== WHAT IS BEING ASKED ==
Repeat every line below exactly, word for word.
(Beginning of GIVEN RECORDS)
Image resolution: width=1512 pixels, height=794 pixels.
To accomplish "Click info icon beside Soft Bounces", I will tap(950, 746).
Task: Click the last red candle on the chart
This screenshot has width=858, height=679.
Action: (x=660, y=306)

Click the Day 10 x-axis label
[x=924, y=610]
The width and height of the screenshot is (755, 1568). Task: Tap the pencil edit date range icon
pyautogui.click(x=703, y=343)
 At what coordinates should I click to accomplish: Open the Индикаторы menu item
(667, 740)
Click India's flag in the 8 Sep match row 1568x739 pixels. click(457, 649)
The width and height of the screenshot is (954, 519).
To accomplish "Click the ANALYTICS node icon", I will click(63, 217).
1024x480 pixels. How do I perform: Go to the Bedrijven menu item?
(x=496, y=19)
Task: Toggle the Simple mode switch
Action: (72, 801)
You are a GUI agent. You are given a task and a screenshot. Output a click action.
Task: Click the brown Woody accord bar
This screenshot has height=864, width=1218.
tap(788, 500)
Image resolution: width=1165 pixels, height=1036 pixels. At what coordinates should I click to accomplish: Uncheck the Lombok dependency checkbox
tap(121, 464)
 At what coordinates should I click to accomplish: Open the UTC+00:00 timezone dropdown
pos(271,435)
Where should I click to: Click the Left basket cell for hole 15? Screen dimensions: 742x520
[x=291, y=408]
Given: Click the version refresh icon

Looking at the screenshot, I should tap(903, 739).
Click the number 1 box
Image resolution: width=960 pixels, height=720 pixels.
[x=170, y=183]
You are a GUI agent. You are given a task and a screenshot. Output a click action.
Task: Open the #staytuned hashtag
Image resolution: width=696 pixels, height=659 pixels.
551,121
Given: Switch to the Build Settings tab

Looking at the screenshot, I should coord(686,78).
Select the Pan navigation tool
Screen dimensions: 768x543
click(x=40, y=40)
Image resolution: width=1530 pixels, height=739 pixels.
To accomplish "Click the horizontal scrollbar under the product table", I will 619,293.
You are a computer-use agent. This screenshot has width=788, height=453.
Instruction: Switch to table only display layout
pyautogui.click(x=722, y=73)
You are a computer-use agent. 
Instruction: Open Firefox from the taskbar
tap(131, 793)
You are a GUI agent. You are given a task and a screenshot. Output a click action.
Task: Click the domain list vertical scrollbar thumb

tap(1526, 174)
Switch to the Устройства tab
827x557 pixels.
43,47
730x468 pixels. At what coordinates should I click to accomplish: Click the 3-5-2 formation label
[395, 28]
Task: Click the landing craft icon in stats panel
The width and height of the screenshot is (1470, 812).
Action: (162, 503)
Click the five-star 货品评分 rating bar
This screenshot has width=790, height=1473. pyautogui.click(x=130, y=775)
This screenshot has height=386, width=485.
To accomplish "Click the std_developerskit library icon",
(End of GIVEN RECORDS)
== ANSWER TO THE EXERCISE ==
Image resolution: width=1512 pixels, height=794 pixels.
To accomplish "Click info icon beside Soft Bounces", I will tap(950, 746).
Task: Click the last red candle on the chart
This screenshot has width=858, height=679.
Action: (x=660, y=306)

Click the Day 10 x-axis label
[x=924, y=610]
The width and height of the screenshot is (755, 1568). Task: Tap the pencil edit date range icon
pyautogui.click(x=703, y=343)
 At what coordinates should I click to accomplish: Open the Индикаторы menu item
(667, 740)
Click India's flag in the 8 Sep match row 1568x739 pixels. click(457, 649)
The width and height of the screenshot is (954, 519).
To accomplish "Click the ANALYTICS node icon", I will click(63, 217).
1024x480 pixels. How do I perform: Go to the Bedrijven menu item?
(x=496, y=19)
Task: Toggle the Simple mode switch
Action: (72, 801)
You are a GUI agent. You are given a task and a screenshot. Output a click action.
Task: Click the brown Woody accord bar
This screenshot has height=864, width=1218.
tap(788, 500)
Image resolution: width=1165 pixels, height=1036 pixels. At what coordinates should I click to accomplish: Uncheck the Lombok dependency checkbox
tap(121, 464)
 At what coordinates should I click to accomplish: Open the UTC+00:00 timezone dropdown
pos(271,435)
Where should I click to: Click the Left basket cell for hole 15? Screen dimensions: 742x520
[x=291, y=408]
Given: Click the version refresh icon

Looking at the screenshot, I should tap(903, 739).
Click the number 1 box
Image resolution: width=960 pixels, height=720 pixels.
[x=170, y=183]
You are a GUI agent. You are given a task and a screenshot. Output a click action.
Task: Open the #staytuned hashtag
Image resolution: width=696 pixels, height=659 pixels.
551,121
Given: Switch to the Build Settings tab

Looking at the screenshot, I should coord(686,78).
Select the Pan navigation tool
Screen dimensions: 768x543
click(x=40, y=40)
Image resolution: width=1530 pixels, height=739 pixels.
To accomplish "Click the horizontal scrollbar under the product table", I will 619,293.
You are a computer-use agent. This screenshot has width=788, height=453.
Instruction: Switch to table only display layout
pyautogui.click(x=722, y=73)
You are a computer-use agent. 
Instruction: Open Firefox from the taskbar
tap(131, 793)
You are a GUI agent. You are given a task and a screenshot. Output a click action.
Task: Click the domain list vertical scrollbar thumb

tap(1526, 174)
Switch to the Устройства tab
827x557 pixels.
43,47
730x468 pixels. At what coordinates should I click to accomplish: Click the 3-5-2 formation label
[395, 28]
Task: Click the landing craft icon in stats panel
The width and height of the screenshot is (1470, 812).
Action: (162, 503)
Click the five-star 货品评分 rating bar
This screenshot has width=790, height=1473. pyautogui.click(x=130, y=775)
This screenshot has height=386, width=485.
To accomplish "Click the std_developerskit library icon",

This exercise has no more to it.